Start of Block

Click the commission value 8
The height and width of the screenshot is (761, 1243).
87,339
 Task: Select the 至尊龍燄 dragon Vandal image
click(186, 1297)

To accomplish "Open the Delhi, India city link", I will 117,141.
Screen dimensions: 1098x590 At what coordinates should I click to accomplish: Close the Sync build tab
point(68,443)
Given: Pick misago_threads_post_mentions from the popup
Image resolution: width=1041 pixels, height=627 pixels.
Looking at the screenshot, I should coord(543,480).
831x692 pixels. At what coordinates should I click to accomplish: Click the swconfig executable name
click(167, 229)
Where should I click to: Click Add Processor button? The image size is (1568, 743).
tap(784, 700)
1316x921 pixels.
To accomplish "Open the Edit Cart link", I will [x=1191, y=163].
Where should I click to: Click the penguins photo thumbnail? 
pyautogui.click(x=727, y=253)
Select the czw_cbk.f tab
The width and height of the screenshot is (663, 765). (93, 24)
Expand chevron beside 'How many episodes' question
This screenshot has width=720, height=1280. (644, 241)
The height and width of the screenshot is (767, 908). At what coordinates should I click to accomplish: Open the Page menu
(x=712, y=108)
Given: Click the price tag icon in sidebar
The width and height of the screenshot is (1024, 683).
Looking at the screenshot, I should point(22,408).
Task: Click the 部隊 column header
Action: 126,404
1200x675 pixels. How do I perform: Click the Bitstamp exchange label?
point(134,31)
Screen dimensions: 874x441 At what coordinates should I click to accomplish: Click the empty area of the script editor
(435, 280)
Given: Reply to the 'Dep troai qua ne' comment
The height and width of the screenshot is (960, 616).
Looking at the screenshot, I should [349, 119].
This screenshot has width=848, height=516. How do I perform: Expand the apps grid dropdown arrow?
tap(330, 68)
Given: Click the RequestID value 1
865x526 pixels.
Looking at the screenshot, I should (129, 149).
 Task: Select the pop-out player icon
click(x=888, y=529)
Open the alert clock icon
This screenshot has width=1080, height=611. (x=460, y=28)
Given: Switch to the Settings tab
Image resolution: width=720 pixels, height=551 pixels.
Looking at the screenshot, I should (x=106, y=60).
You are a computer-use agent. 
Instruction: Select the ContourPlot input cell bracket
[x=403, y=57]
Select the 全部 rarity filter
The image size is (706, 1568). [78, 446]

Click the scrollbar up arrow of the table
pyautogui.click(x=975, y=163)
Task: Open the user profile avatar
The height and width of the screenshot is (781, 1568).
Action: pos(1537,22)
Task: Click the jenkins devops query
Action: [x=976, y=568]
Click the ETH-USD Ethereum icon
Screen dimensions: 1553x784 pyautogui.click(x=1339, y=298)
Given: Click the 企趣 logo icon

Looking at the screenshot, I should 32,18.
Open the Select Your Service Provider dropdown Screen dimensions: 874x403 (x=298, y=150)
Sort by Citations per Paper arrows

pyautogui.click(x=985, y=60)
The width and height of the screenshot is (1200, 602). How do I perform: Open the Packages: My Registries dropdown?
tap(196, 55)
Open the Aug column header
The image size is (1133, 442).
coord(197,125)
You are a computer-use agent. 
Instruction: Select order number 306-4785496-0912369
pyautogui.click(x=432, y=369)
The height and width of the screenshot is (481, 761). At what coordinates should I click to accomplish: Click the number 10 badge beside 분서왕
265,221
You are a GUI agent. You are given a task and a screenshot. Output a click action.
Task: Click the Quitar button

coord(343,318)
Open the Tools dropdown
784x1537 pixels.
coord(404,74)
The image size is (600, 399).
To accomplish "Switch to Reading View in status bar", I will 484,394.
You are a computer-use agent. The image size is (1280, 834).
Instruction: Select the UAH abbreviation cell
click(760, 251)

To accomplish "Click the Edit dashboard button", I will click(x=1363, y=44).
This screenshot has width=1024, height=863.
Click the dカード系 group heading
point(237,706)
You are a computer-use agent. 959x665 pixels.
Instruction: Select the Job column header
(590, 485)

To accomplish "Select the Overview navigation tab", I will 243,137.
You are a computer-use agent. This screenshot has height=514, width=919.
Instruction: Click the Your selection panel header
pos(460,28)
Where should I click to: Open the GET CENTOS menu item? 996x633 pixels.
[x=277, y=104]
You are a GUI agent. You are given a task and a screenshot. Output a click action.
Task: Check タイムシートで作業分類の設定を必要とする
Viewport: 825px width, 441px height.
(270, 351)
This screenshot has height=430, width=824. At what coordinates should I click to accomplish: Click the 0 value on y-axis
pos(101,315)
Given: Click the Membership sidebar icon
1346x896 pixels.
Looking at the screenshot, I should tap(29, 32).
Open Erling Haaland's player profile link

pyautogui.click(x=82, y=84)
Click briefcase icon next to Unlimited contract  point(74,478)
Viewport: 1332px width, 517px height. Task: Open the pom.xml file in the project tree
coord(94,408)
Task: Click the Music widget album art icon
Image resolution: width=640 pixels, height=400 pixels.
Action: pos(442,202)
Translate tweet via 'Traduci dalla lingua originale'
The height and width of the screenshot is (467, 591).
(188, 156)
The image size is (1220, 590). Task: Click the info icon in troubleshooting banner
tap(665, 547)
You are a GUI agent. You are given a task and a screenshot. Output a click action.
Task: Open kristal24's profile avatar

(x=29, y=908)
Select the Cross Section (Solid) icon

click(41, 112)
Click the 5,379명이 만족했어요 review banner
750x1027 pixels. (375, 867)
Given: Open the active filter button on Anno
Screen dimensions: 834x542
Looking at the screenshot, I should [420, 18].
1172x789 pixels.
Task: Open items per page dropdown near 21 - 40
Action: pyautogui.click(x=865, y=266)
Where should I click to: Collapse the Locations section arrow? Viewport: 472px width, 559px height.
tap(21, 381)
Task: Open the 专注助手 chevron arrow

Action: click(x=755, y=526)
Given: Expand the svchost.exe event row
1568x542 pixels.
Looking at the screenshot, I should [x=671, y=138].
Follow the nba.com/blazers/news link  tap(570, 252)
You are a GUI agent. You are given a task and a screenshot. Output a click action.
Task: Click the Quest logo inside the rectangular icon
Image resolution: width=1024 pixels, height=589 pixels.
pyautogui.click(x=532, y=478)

End of Block

*Task description*. Everything in the listing needs to be duplicated exactly, line for line.

*Answer space*.
Click the commission value 8
The height and width of the screenshot is (761, 1243).
87,339
 Task: Select the 至尊龍燄 dragon Vandal image
click(186, 1297)

To accomplish "Open the Delhi, India city link", I will 117,141.
Screen dimensions: 1098x590 At what coordinates should I click to accomplish: Close the Sync build tab
point(68,443)
Given: Pick misago_threads_post_mentions from the popup
Image resolution: width=1041 pixels, height=627 pixels.
Looking at the screenshot, I should coord(543,480).
831x692 pixels. At what coordinates should I click to accomplish: Click the swconfig executable name
click(167, 229)
Where should I click to: Click Add Processor button? The image size is (1568, 743).
tap(784, 700)
1316x921 pixels.
To accomplish "Open the Edit Cart link", I will [x=1191, y=163].
Where should I click to: Click the penguins photo thumbnail? 
pyautogui.click(x=727, y=253)
Select the czw_cbk.f tab
The width and height of the screenshot is (663, 765). (93, 24)
Expand chevron beside 'How many episodes' question
This screenshot has width=720, height=1280. (644, 241)
The height and width of the screenshot is (767, 908). At what coordinates should I click to accomplish: Open the Page menu
(x=712, y=108)
Given: Click the price tag icon in sidebar
The width and height of the screenshot is (1024, 683).
Looking at the screenshot, I should point(22,408).
Task: Click the 部隊 column header
Action: 126,404
1200x675 pixels. How do I perform: Click the Bitstamp exchange label?
point(134,31)
Screen dimensions: 874x441 At what coordinates should I click to accomplish: Click the empty area of the script editor
(435, 280)
Given: Reply to the 'Dep troai qua ne' comment
The height and width of the screenshot is (960, 616).
Looking at the screenshot, I should [349, 119].
This screenshot has width=848, height=516. How do I perform: Expand the apps grid dropdown arrow?
tap(330, 68)
Given: Click the RequestID value 1
865x526 pixels.
Looking at the screenshot, I should (129, 149).
 Task: Select the pop-out player icon
click(x=888, y=529)
Open the alert clock icon
This screenshot has width=1080, height=611. (x=460, y=28)
Given: Switch to the Settings tab
Image resolution: width=720 pixels, height=551 pixels.
Looking at the screenshot, I should (x=106, y=60).
You are a computer-use agent. 
Instruction: Select the ContourPlot input cell bracket
[x=403, y=57]
Select the 全部 rarity filter
The image size is (706, 1568). [78, 446]

Click the scrollbar up arrow of the table
pyautogui.click(x=975, y=163)
Task: Open the user profile avatar
The height and width of the screenshot is (781, 1568).
Action: pos(1537,22)
Task: Click the jenkins devops query
Action: [x=976, y=568]
Click the ETH-USD Ethereum icon
Screen dimensions: 1553x784 pyautogui.click(x=1339, y=298)
Given: Click the 企趣 logo icon

Looking at the screenshot, I should 32,18.
Open the Select Your Service Provider dropdown Screen dimensions: 874x403 (x=298, y=150)
Sort by Citations per Paper arrows

pyautogui.click(x=985, y=60)
The width and height of the screenshot is (1200, 602). How do I perform: Open the Packages: My Registries dropdown?
tap(196, 55)
Open the Aug column header
The image size is (1133, 442).
coord(197,125)
You are a computer-use agent. 
Instruction: Select order number 306-4785496-0912369
pyautogui.click(x=432, y=369)
The height and width of the screenshot is (481, 761). At what coordinates should I click to accomplish: Click the number 10 badge beside 분서왕
265,221
You are a GUI agent. You are given a task and a screenshot. Output a click action.
Task: Click the Quitar button

coord(343,318)
Open the Tools dropdown
784x1537 pixels.
coord(404,74)
The image size is (600, 399).
To accomplish "Switch to Reading View in status bar", I will 484,394.
You are a computer-use agent. The image size is (1280, 834).
Instruction: Select the UAH abbreviation cell
click(760, 251)

To accomplish "Click the Edit dashboard button", I will click(x=1363, y=44).
This screenshot has width=1024, height=863.
Click the dカード系 group heading
point(237,706)
You are a computer-use agent. 959x665 pixels.
Instruction: Select the Job column header
(590, 485)

To accomplish "Select the Overview navigation tab", I will 243,137.
You are a computer-use agent. This screenshot has height=514, width=919.
Instruction: Click the Your selection panel header
pos(460,28)
Where should I click to: Open the GET CENTOS menu item? 996x633 pixels.
[x=277, y=104]
You are a GUI agent. You are given a task and a screenshot. Output a click action.
Task: Check タイムシートで作業分類の設定を必要とする
Viewport: 825px width, 441px height.
(270, 351)
This screenshot has height=430, width=824. At what coordinates should I click to accomplish: Click the 0 value on y-axis
pos(101,315)
Given: Click the Membership sidebar icon
1346x896 pixels.
Looking at the screenshot, I should tap(29, 32).
Open Erling Haaland's player profile link

pyautogui.click(x=82, y=84)
Click briefcase icon next to Unlimited contract  point(74,478)
Viewport: 1332px width, 517px height. Task: Open the pom.xml file in the project tree
coord(94,408)
Task: Click the Music widget album art icon
Image resolution: width=640 pixels, height=400 pixels.
Action: pos(442,202)
Translate tweet via 'Traduci dalla lingua originale'
The height and width of the screenshot is (467, 591).
(188, 156)
The image size is (1220, 590). Task: Click the info icon in troubleshooting banner
tap(665, 547)
You are a GUI agent. You are given a task and a screenshot. Output a click action.
Task: Open kristal24's profile avatar

(x=29, y=908)
Select the Cross Section (Solid) icon

click(41, 112)
Click the 5,379명이 만족했어요 review banner
750x1027 pixels. (375, 867)
Given: Open the active filter button on Anno
Screen dimensions: 834x542
Looking at the screenshot, I should [420, 18].
1172x789 pixels.
Task: Open items per page dropdown near 21 - 40
Action: pyautogui.click(x=865, y=266)
Where should I click to: Collapse the Locations section arrow? Viewport: 472px width, 559px height.
tap(21, 381)
Task: Open the 专注助手 chevron arrow

Action: click(x=755, y=526)
Given: Expand the svchost.exe event row
1568x542 pixels.
Looking at the screenshot, I should [x=671, y=138].
Follow the nba.com/blazers/news link  tap(570, 252)
You are a GUI agent. You are given a task and a screenshot. Output a click action.
Task: Click the Quest logo inside the rectangular icon
Image resolution: width=1024 pixels, height=589 pixels.
pyautogui.click(x=532, y=478)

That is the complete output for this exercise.